Which is not to deny that Dylan’s lines are working on more than one level – with or without Donne foreshadowing them. The opening lines work as physical description too, Obviously if you look into the sun you won’t see anything because the light literally will be ‘too intense’. If you turn around its light will illuminate what you now gaze on. It is not the first time in Dylan’s career the he has been adept at combining the spiritual and the material (nor at aligning his own voice with Christ’s). ‘Sugar Baby’ takes the implicit journey of ‘Highlands’ further down the road, the speaker perhaps turning at the end of his journey, or perhaps having a vision like the one in Donne’s poem.

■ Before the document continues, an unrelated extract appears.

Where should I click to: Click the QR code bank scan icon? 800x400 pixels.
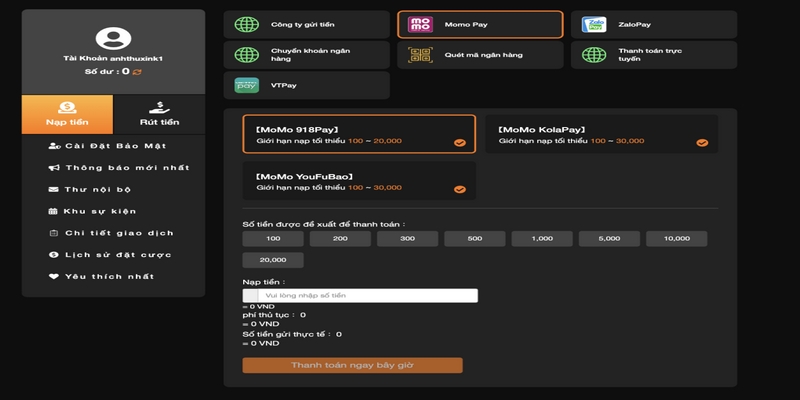click(420, 55)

Exactly how I would take the religious implication is down to Donne’s connection, though overall the song’s position is clear, the allseeing prophet viewing the same world of under the red sky and World Gone Wrong and his own history, a summation of “Love And Theft” and Time Out Of Mind, taking ‘Highlands’ further down the road with no room now for the light-hearted touches, and returning to his lexicon to complete the ‘religious’ teaching. There is a school of criticism that would tell me that it is of no relevance what Dylan intended, if the Donne poem is what it brings to my mind then so be it, that is what it ‘means’ for me. Whilst having an enormous respect for what this approach has brought to modern studies of literature and my own appreciation, I cannot, in all honesty, report back to you that this is how I feel.

Whether or not Donne’s poem was in Dylan’s mind, consciously or otherwise, does affect how I hear the first verse. ‘Can’t come back’ takes on a wholly different hue, for example, becoming an even more resonant phrase to be uttered at that precise moment.

I prefer the song with the Donne allusion, even it is just a subconscious link that allows divine light to be the source of the all-seeing singer. For a mere mortal with no divine aid to claim: ‘I can see what everybody in the world is up against’ and state ‘One day you’ll open up your eyes and you’ll see where we are’ does not ring true to me. It sounds like divine inspiration is involved, with or without any link to ‘Good-Friday, 1613. Riding Westward’.

The reason I have spent this time discussing one potential allusion is twofold. Firstly, I believe ‘Sugar Baby’ to be a major song, rich in compacted meaning and ‘difficult’ in the way modern verse is. The song is openly a ‘big statement’ and yet its modernist difficulties come not from traditional post-Victorian poetic techniques but from Dylan’s new style of song-writing, a style so rich in referential content that it takes you down such paths. I have highlighted only one here, albeit a crucially important one, of numerous examples. This is the risk Dylan is taking as a writer of such songs, we as listeners are not inventing problems; any art form that continually puts quotes, allusions and links in its body invites us to keep finding more.

The danger is of going too far and losing touch with the original work of art itself. If becomes train-spotting it is not art appreciation nor entertaining. Undoubtedly things like the Huckleberry Finn, Great Gatsby, Minstrelsy and folk references do add to both our pleasure and understanding. The question is where does this stop?